The Oscar nominated Wreck it Ralph is a wonderful film about trying to find and be one's self despite being labeled. The need to find one's self is a battle that raged with in me recently and leaked out with the shift from DB to Steve. The film follows Ralph, a villain in a classic video game as he tries to become a good guy. Jumping games in order to win a medal, he sets in motion a series of events that threatens to shut down the arcade where he lives.. Clever witty and full of riffs on games and popular culture (Iron Giant anyone?) the film was one of the better animated films from 2012.

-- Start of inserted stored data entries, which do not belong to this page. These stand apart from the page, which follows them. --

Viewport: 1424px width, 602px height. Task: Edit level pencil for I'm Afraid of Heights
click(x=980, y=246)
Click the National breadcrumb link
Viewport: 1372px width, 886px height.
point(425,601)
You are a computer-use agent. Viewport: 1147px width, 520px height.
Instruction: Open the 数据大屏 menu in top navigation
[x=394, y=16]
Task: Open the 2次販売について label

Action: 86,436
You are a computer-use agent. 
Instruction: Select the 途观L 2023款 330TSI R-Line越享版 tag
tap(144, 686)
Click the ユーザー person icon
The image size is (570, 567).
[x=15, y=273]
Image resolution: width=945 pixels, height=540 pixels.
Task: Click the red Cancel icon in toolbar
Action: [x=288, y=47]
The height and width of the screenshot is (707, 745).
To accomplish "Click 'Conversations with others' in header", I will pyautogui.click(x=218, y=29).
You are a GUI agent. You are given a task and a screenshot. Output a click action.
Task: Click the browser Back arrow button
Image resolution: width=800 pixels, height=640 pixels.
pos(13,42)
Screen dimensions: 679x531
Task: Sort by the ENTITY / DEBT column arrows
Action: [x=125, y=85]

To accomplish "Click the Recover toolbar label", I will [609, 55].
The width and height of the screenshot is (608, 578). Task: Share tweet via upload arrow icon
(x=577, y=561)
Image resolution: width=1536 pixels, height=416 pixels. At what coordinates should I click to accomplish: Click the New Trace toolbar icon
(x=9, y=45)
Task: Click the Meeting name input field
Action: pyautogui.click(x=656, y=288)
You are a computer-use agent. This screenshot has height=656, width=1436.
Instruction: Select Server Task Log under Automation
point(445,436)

Goya or the Hard Way to Enlightenment is an East German film about the painter that played the recent See it in 70mm series at Lincoln Center. I had a ticket for New Years day but missed the train so I went home and dug out my DVD copy of the film. To be honest I was mostly bored with the film. Much of the first 90 minutes has Goya romancing women, and getting into some court intrigue. I did like the opening montage and the wrestling with the prince, but most of the rest was rather static. About 90 minutes in as Goya goes out amongst the populous the film suddenly and unexpectedly springs to life with lots of images from his paintings and a sense of motion to the film and the story. Yes the story was as fragmented as before but it was oddly alive. If only the first third was that alive it might have been more than an okay film
The Collection is the sequel to The Collector. The survivor of the earlier film is blackmailed into taking a team into the Collector's booby trapped warehouse. The film is aping to be the next Saw, and in a twisted sort of a way it kind of succeeds. Sick twisted traps and images abound. A macabre performance art is created that is worth seeing if you like well done death traps, but let's get real there is no logic and reason to carry over to a sequel. I really liked it in a form over content way and recommend it as such (but be warned it is gory)
This is 40 is Judd Apatow's best film, but I've never really cared for any of his other films so that's not really a recommendation. The film follows a couple as they hit the 40 year age mark. Its a realistic look at getting older, but it's polished to such a perfect sheen none of it feels real. yes I laughed and related, but at the same time this people are better off than most of my friends so their lives are just a tad easier than my friends, Its amusing play acting.
Coming up this week a a bunch of long gestating reviews, many are months old and one was sitting in the cue going back to 2010.